The Gaza Disengagement Deal: An Addendum

 The Gaza Disengagement Deal:  An Addendum

I have written that the most important part of the April 14, 2004 exchange of letters between Ariel Sharon and George W. Bush was not the widely publicized portion about settlements and refugees, but the explicit promises made to Israel in other parts of the correspondence, including this one:

"The United States reiterates its steadfast commitment to Israel’s security, including secure, defensible borders, and to preserve and strengthen Israel’s capability to deter and defend itself, by itself, against any threat or possible combination of threats."

I focused on “secure, defensible borders” — a term of art in Middle East diplomacy — and Israel’s ability to “defend itself, by itself” as a linked assurance that any negotiated peace would not depend on a reversible “agreement” (which might simply re-position the parties for the next war), but rather on borders that would make any such peace sustainable:

The concept of "secure, defensible borders" recognizes that Israeli security ultimately depends on borders Israel can defend on its own, even if the Palestinians do not honor their agreement, or there is a future dispute with a Palestinian state.

Such borders are also important because they do not depend on third-party guarantees by the UN or others – a mechanism that failed spectacularly in 1967.

Moreover, defensible borders are also an important American interest, because the last thing the U.S. wants is to place American troops in a dangerous situation to secure the "peace," or to obligate itself to defend Israeli borders not defensible by Israel itself.

Finally, borders that are not militarily defensible are themselves an invitation to the aggression supposedly foresworn in a "peace agreement."

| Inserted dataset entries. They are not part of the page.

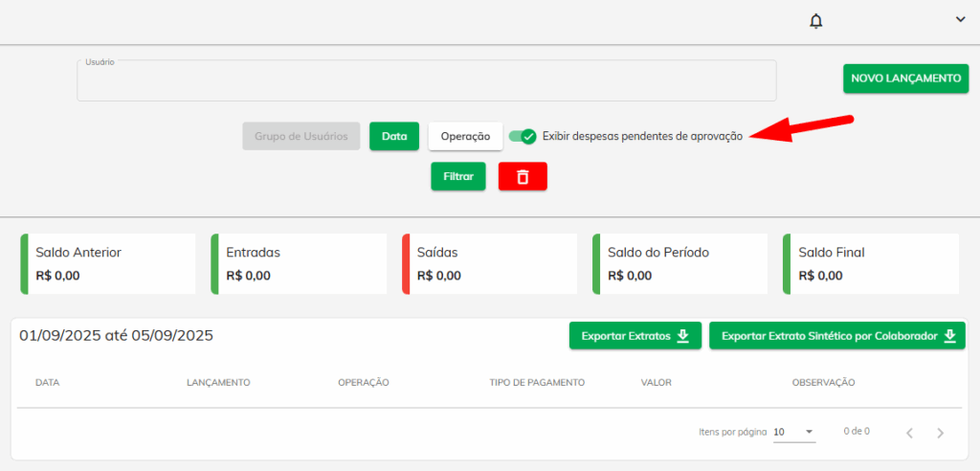Expand the top-right account chevron menu
980x471 pixels.
[x=960, y=18]
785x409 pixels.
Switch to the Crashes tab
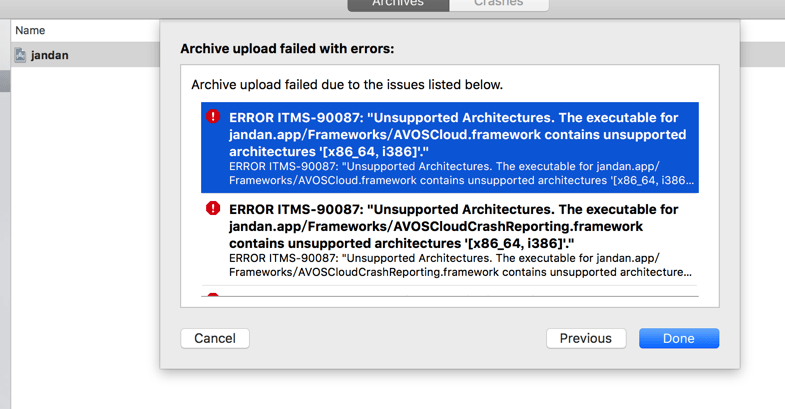[x=499, y=4]
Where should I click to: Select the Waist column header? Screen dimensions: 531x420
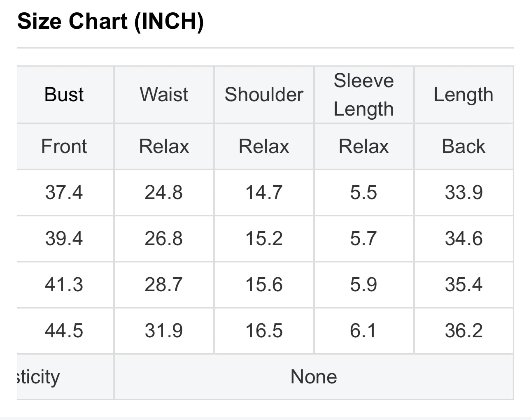pyautogui.click(x=164, y=95)
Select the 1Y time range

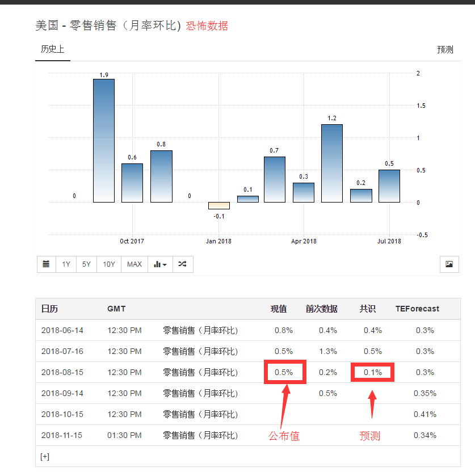pyautogui.click(x=65, y=264)
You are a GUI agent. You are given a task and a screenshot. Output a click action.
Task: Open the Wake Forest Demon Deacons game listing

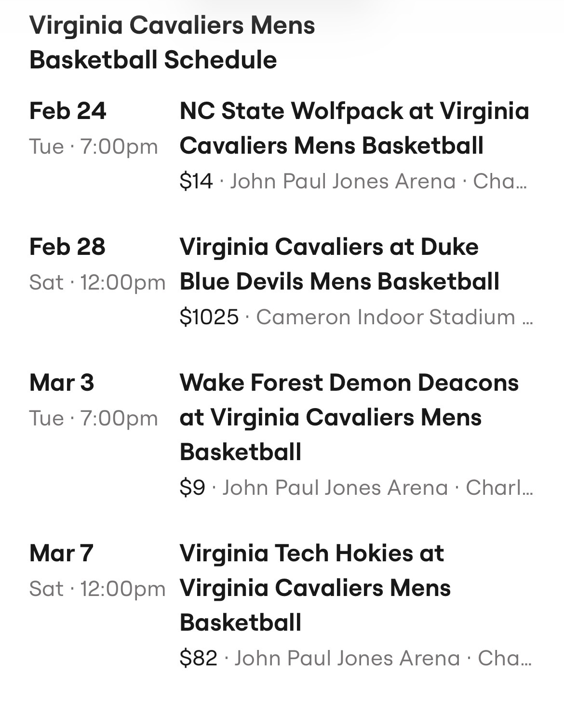(349, 417)
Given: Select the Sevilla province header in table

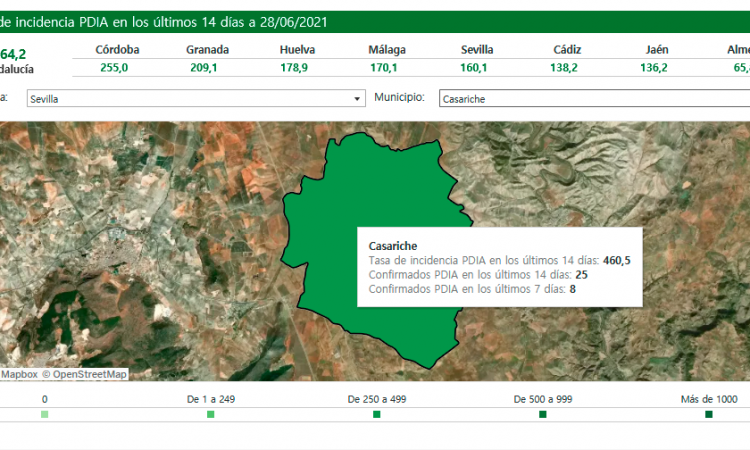Looking at the screenshot, I should 477,50.
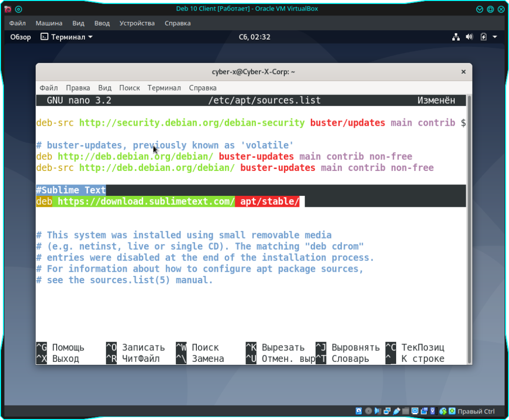Click the GNOME volume speaker icon

click(469, 37)
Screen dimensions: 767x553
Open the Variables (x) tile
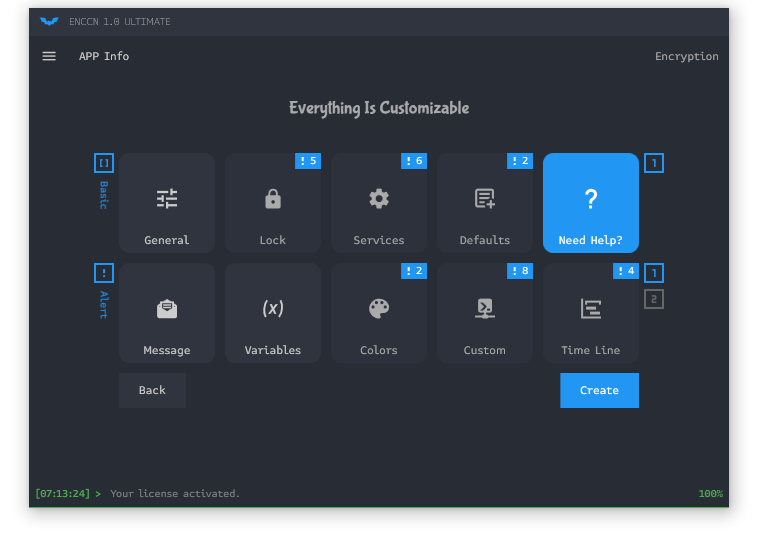click(273, 313)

Ed Lasky has called my attention to an interesting article in the February 9 issue of The Jerusalem Post, in which Herb Keinon notes that Israel’s “capability to deter and defend itself, by itself” also refers to something else:

Prime Minister Ariel Sharon, in a briefing with The Jerusalem Post in August, said that US President George W. Bush’s famous letter from April 2004 also included a line pledging US commitment to Israel’s deterrence capacity.

In that letter. . . there is also one line — largely overlooked — which Sharon was always fond of mentioning.

This line reads, "The United States reiterates its steadfast commitment to Israel’s security, including secure, defensible borders, and to preserve and strengthen Israel’s capability to deter and defend itself, by itself, against any threat or possible combination of threats."

In [that] briefing, Sharon pointed out that international pressure pushed the Libyans into abandoning their nuclear ambitions, and would also ultimately move the Iranian issue to the UN. Once this happened, he said, certain "countries would be looking at us, and there could be pressure."

Which is why he pushed for the inclusion of that one line in the Bush letter — a line that on the face of it seems innocuous, but which he termed "very important."

Sharon interpreted this as a US promise to back Israel when there were attempts — which he believed there would be — to dismantle what he called "Israel’s deterrence ability."

This is an issue, like defensible borders, where U.S. and Israeli strategic interests are aligned.  An Iranian nuclear weapon would threaten not simply Israel, but also (and perhaps more so) the entire West.  A nuclear-armed — and thus militarily invulnerable — Iran could effectively control all Middle East oil-producers (including Iraq and Saudi Arabia) and determine how (and whether) the West’s energy needs would be accommodated. 

A nuclear-armed Iran might also dictate political or economic terms to Europe, separating the Continent from the U.S. and accelerating the creation of Eurabia.

Israel is a pawn in a much larger chess match, dependent on U.S. backing to retain its basic defensive capability.  Sharon’s sentence, virtually unnoticed at the time, has assumed even greater significance in the two years since it was negotiated.